SELECTION ::
# Country of Origin tag location



## smithw3 (Aug 3, 2011)

I have recently started a company that has focused on mostly mens button-down shirts. It has move from there to tote bags and the like but there has been several requests for a t-shirt. I started looking into it and learning about the laws in place with tags and such and wanted to know if there was a heavy (6.1 ounce or more) pocket t-shirt that has the country of origin and care instructions anywhere but the neck, as I hope to relabel and put my tag there. Any help is most appreciated


----------



## splathead (Dec 4, 2005)

Why limit yourself. Just find the shirt that meets your needs and if there is a tag on the neck, remove it.


----------



## smithw3 (Aug 3, 2011)

I was going to do that with a gildan T but was told that if was against the law to remove the origin tag, is that not true? My label is a sew in lable that would go in the back of the shirt, not the back of the neck seam, so i was hoping to find one with the origin tag out of the way.


----------



## splathead (Dec 4, 2005)

It is not illegal to remove a label as long as the label you replace it with contains all the info required by law; country of origin, RN# or full company name, garment content, care instructions, etc. 

Here is the complete rule; Threading Your Way Through the Labeling Requirements Under the Textile and Wool Acts | BCP Business Center


----------

INFORMATION PROVIDED ::
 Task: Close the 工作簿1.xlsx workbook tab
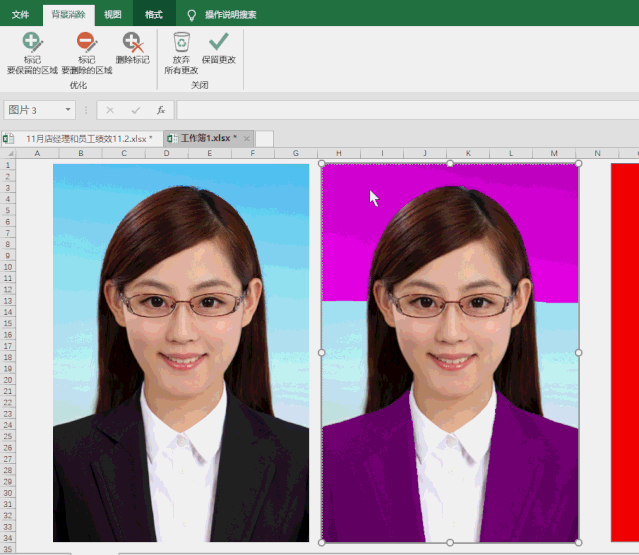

...

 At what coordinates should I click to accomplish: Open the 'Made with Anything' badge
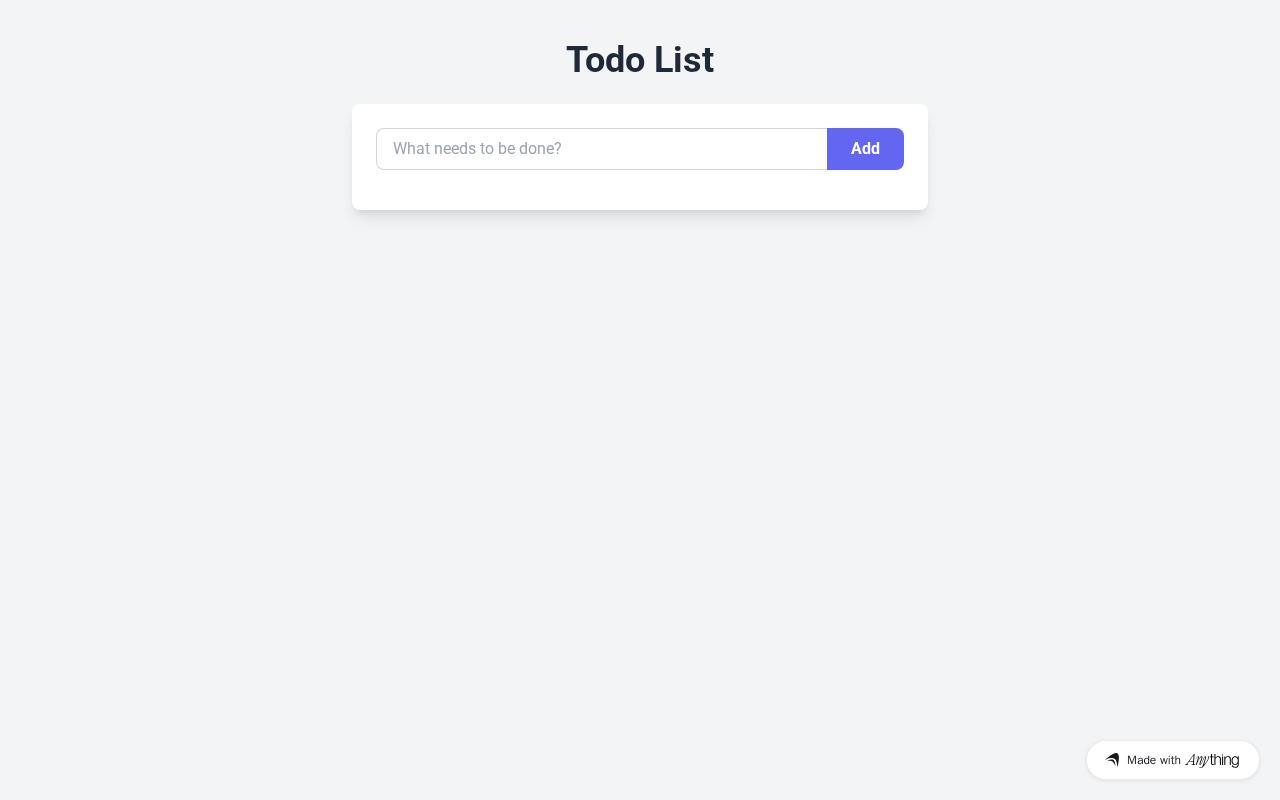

AIM OF THE TASK ::
Decide whether each statement agrees with the forum thread on tag location above. Answer yes or no for each, quoting the words from the thread that settle it.
(a) The company that started the thread had focused mostly on men's button-down shirts.
(b) According to the reply, removing a label is against the law no matter what label replaces it.
(c) The original poster's own label would be sewn into the back of the neck seam.

COMPLETED TASK ::
(a) Yes: "I have recently started a company that has focused on mostly mens button-down shirts."
(b) No: "It is not illegal to remove a label as long as the label you replace it with contains all the info required by law"
(c) No: "would go in the back of the shirt, not the back of the neck seam"